### What you will do
Write out each of the items below line for line, keeping every character as it stands. Leave the pictures out of your copy.
>> START Entries provided
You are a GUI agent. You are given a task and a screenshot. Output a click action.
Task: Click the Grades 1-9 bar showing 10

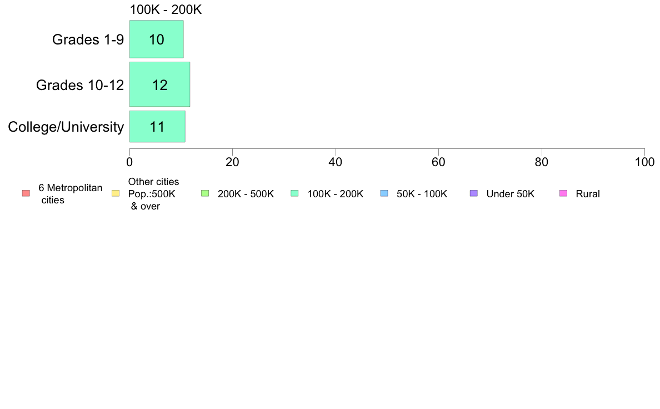(156, 39)
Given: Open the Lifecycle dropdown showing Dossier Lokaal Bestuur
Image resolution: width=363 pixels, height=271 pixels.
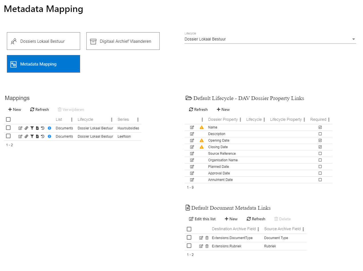Looking at the screenshot, I should 354,39.
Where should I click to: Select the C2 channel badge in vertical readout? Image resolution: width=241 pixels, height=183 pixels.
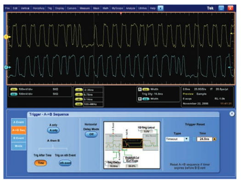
>> END Entries provided
### Response to the task
You are a GUI agent. You are given a task and a screenshot. Output a click action.
Task: Click the Grades 1-9 bar showing 10

(156, 39)
Given: Open the Lifecycle dropdown showing Dossier Lokaal Bestuur
Image resolution: width=363 pixels, height=271 pixels.
Looking at the screenshot, I should 354,39.
Where should I click to: Select the C2 channel badge in vertical readout? Image resolution: width=241 pixels, height=183 pixels.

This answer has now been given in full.